There are multiple roles for a small airborne asset. One of them is ISR (video feed), used for targeting artillery or movement tracking and such. Jamming can block the down stream feed and defeat that support role.

c_o_n_v_e_x|1 year ago

Anti-jamming is the intermediate goal. Fly by fiber allows the pilot to retain control of the drone while over the battlefield.

With a completely autonomous drone in contested space (presumably with EW around), there's no way for a pilot to tell the drone "fly a little to the left to see what's behind that tree." Each drone has very specific use cases.

pbmonster|1 year ago

That just moves the arms race from anti-jamming to anti-ML targeting, doesn't it?

Litter your trenches in inflatable mannequins (anti-CV), put all your soldiers in ghillie suits (anti-CV), have cheap fireworks ready to spread chaff (anti-radar) and flares (anti-IR).

nostrademons|1 year ago

Any reasonable autonomous control system is going to have sensor fusion to combine different wavelengths of sensor data together. Kalman Filters are a thing, even outside of military applications. You're going to need countermeasures that are anti-CV, anti-radar, and anti-IR measures in one source to confuse a well-made autonomous drone.
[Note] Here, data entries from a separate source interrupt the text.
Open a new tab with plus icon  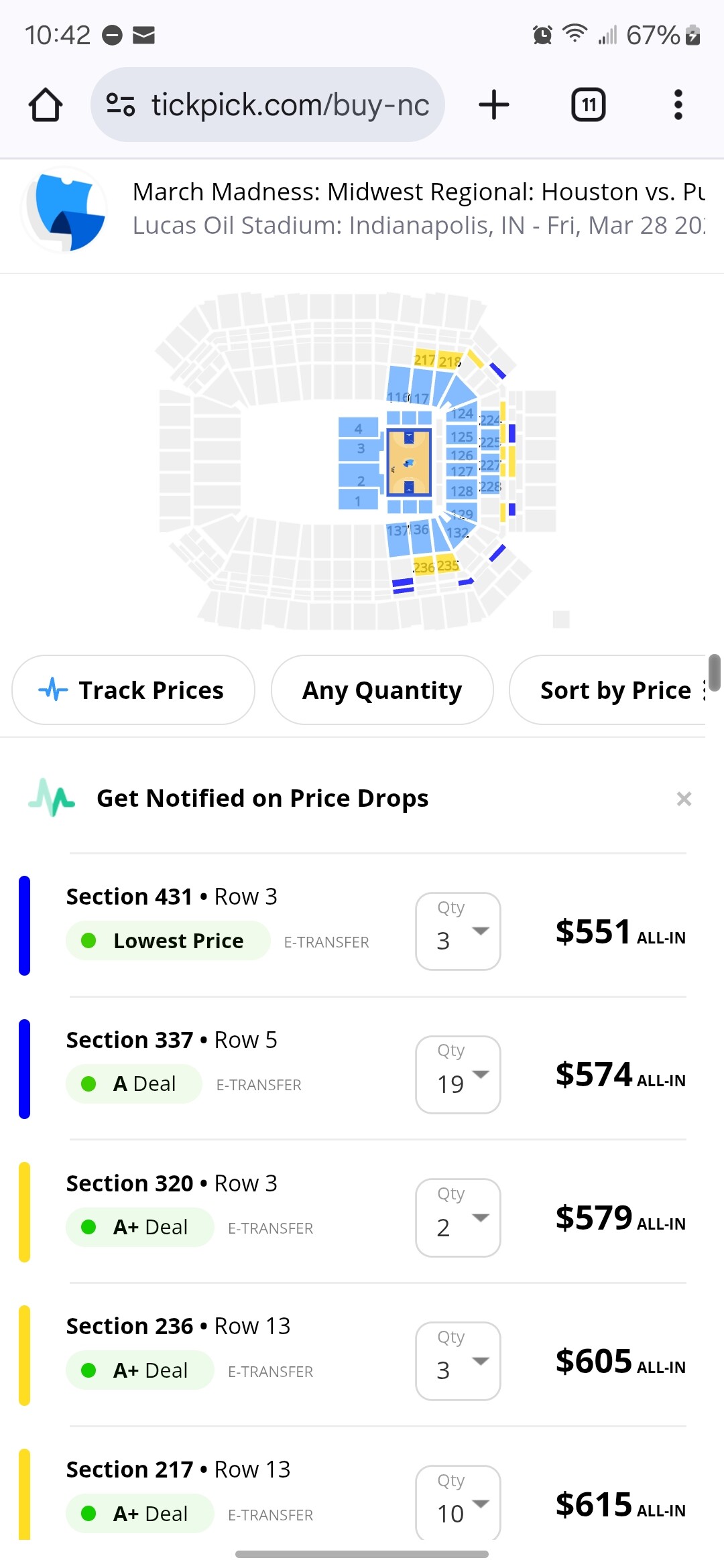coord(494,105)
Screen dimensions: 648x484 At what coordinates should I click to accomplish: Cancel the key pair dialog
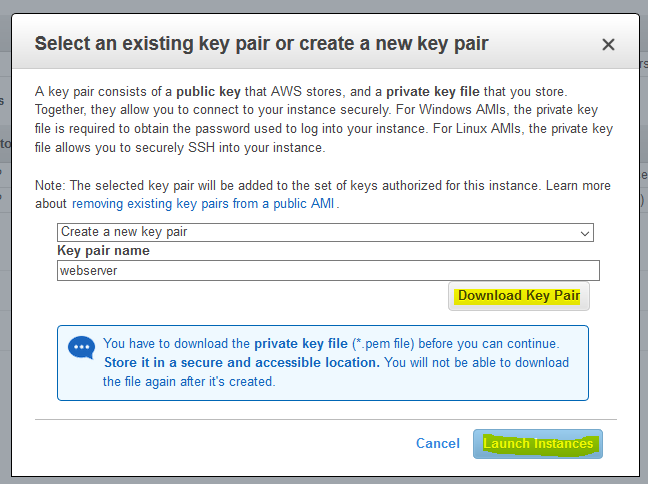coord(438,443)
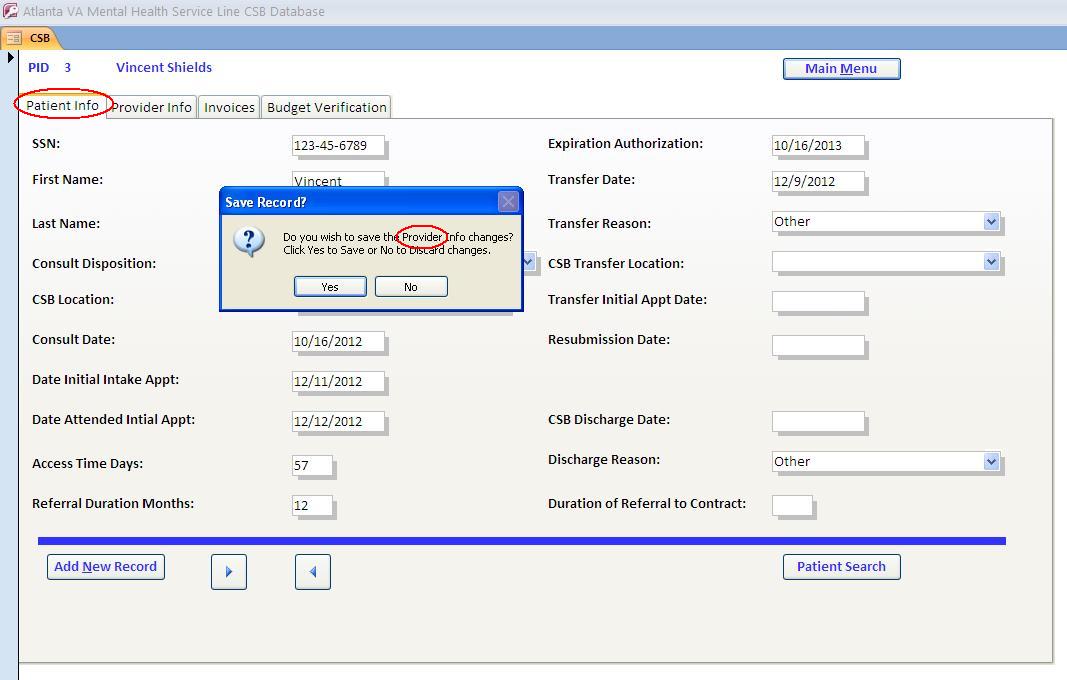Screen dimensions: 1067x680
Task: Open Patient Search
Action: pos(841,566)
Even then, if they just put a bullet into anything that has the approximate optical & heat signature of a human, it'll work fine. Who cares if you blow up a few inflatable mannequins and flares if you also get all the soldiers?

ImHereToVote|1 year ago

The obvious solution is to target civilians with autonomous drones. Not much different to sanctions in terms of civilian casualties, but much more effective at stopping the enemy infrastructure. Since sanctions mostly kill children and the elderly.

holoduke|1 year ago

Autonomous can still be jammed. They can and probably will still use gps, visual info, sonar, sound, magnetic fields, or pressure. All which can be jammed from the outside. And this is already happening.

some_random|1 year ago

ISR is probably more important than hunter-killer drones, at least right now

trabant00|1 year ago

Any fully autonomous drone that can be produced in the near future will be easily foolable. And if it has a remote fail-safe deactivation system the enemy can figure it out and deactivate it too. So you solved absolutely nothing of what a wire solves. And made the same pitch we have for every ML product right now: we're X% there, next year we're there. When in fact next year we're still going to be next year away from there.

LorenPechtel|1 year ago

There's a simple way to build a failsafe that the enemy can't figure out. The basic rule of cryptography--assume your enemy knows everything but the key.

When the launcher and the drone connect they make up a completely random key. It is known only to the launcher and the drone. The drone will self destruct if it receives said key. The enemy could jam the destruct but they couldn't trigger it. Note that no encryption is even needed.

One time pads are inherently unbreakable crypto other than by compromising the pad. And in this case the secret is known only to the drone and controller.

m463|1 year ago

One goal could be really high bandwidth. Wonder if you could power it somehow too (or would that need copper or other conductive metal?)

JoachimS|1 year ago

fly-by-fiber used to be very popular. And still is. The systems Russia is getting from North Korea is fly-by-fiber. Though I agree that autonomous drones is probably where we are heading. Ukraina has already shown swarms of autonomous drones working together.

You even have different types of drones providing different function. A mama drone carrying smaller drones to the place of operation for example.

AlbertCory|1 year ago

Maybe look at real-world use of drones right now in Ukraine? Where it's literally life and death.

fennecbutt|1 year ago

Which is humorous to me as consumer drones get these sorts of features, meanwhile the military industrial complex charges 100-1000x the price.

"But they have to test to guarantee safety"

Nobody cares, there's a reason Ukraine is using cheap consumer/commercial drones, because they're effective as hell, and you get much more bang for buck without most of your money going into the back pockets of defense company executives.

If national defense is sooooo important, why aren't defense companies publicly owned?